In 1889 the District’s oldest bank was opened right here on the Hill by local business people. Still located at the original site on 316 Pennsylvania Ave. SE, National Capital Bank celebrated its 130th anniversary on Friday, August 30 by sharing ice cream sandwiches from Captain Cookie with neighbors at all three locations.

The original charter for the bank still hangs in the Pennsylvania Avenue second-floor board room. One Founding Director was Albert Carry, of the National Capital Brewing Company, once located on the site of the Safeway currently under construction at 14th Street and Kentucky Avenue SE.

Carry is the great-great grandfather of R. Andrew ‘Andy’ Didden, who five generations later is the Executive Vice President, President, Chief Investment Services Officer of the National Capital Bank, one of five Didden family members still working with the bank.

Back in 1889, said Didden, nearly all of the District’s banks were located west of the Capitol Building, meaning that when it was time to make a deposit, business owners on the east side had to physically carry all of their cash and coins downtown to make a deposit.  “So that’s really what it was,” said Didden in an interview at NCB. “it was that the business community grew and just wanted their own bank, and that’s how this bank was founded.”

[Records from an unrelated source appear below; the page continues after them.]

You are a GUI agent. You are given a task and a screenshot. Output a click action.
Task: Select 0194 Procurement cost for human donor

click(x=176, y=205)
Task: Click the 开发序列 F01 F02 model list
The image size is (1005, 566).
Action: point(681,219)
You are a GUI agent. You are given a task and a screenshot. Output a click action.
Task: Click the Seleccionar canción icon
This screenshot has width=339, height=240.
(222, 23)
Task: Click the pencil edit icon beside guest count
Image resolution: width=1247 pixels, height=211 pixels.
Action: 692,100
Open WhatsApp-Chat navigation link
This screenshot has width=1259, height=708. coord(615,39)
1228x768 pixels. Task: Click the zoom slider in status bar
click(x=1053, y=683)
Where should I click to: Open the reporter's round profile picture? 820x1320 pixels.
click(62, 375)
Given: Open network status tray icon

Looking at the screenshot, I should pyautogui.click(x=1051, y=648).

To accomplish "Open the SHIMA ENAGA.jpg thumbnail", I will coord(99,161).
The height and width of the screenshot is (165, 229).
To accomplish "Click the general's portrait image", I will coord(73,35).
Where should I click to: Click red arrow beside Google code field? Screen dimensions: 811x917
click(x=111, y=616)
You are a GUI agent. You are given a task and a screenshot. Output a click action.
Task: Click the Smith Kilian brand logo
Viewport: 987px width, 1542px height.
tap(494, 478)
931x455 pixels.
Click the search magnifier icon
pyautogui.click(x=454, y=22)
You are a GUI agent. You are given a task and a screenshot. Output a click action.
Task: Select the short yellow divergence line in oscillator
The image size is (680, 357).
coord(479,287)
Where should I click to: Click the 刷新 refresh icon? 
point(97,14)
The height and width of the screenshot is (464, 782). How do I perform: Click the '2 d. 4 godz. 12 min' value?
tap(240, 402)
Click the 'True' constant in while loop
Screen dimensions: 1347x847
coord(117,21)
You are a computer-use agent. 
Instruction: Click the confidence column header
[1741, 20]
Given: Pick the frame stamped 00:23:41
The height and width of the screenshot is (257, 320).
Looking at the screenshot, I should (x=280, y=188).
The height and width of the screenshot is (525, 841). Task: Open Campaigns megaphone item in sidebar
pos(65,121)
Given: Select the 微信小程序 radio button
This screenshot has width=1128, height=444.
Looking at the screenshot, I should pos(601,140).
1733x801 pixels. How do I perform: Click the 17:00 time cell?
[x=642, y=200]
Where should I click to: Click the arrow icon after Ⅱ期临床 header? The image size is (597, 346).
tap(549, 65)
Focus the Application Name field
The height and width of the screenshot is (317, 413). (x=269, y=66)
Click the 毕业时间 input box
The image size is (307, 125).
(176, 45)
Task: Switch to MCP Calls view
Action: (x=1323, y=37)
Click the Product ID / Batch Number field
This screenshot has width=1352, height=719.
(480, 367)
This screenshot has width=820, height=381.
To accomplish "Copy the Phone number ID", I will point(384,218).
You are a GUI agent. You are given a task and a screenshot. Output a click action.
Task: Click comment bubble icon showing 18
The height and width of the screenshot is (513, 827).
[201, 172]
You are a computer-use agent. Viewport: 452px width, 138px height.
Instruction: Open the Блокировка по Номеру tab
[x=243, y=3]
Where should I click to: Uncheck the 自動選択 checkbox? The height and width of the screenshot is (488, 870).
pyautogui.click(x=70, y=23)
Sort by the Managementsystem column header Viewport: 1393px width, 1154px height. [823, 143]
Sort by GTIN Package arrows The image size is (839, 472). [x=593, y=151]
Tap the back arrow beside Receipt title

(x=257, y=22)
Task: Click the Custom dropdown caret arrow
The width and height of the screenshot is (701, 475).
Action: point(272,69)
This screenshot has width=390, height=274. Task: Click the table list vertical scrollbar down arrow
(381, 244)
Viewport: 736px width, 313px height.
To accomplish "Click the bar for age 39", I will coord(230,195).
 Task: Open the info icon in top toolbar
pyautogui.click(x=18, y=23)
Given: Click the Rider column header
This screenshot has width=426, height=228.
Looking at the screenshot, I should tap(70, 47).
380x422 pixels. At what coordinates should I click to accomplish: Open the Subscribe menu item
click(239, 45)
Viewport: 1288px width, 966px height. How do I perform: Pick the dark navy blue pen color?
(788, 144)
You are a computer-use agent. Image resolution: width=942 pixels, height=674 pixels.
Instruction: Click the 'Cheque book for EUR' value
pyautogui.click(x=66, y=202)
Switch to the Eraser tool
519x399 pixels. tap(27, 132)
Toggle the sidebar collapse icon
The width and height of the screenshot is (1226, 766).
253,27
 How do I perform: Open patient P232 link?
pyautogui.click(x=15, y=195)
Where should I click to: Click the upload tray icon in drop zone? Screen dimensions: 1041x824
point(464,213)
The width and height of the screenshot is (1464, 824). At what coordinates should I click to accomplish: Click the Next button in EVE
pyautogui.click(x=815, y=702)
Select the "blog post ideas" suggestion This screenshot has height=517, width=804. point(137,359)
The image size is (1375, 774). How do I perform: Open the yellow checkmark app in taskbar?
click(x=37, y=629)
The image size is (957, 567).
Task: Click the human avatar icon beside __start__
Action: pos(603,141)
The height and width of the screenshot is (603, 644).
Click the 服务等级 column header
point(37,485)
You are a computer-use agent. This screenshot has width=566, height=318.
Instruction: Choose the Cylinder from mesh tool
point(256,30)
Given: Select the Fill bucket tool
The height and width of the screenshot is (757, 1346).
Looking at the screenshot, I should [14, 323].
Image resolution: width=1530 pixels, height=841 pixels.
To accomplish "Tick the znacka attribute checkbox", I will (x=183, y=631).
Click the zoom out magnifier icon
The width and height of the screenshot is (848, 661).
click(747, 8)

“People that were up-and-coming here in southeast –they thought it was a waste to give your money to a bank serving Northwest,” continues Didden. “I would like to think it wasn’t just for convenience sake, it was also that they needed to sprout other small businesses in the area.” Didden said that it is the nature of community banks to loan money in the communities that they serve.

“The bank was established by the Capitol Hill business community and the relationship continues to be reciprocal to this day,” said Didden. “We would like to be able to serve local depositors and turn their money into bringing better things for our community –that’s sort of what the goal is. That’s also what was going on in 1889.”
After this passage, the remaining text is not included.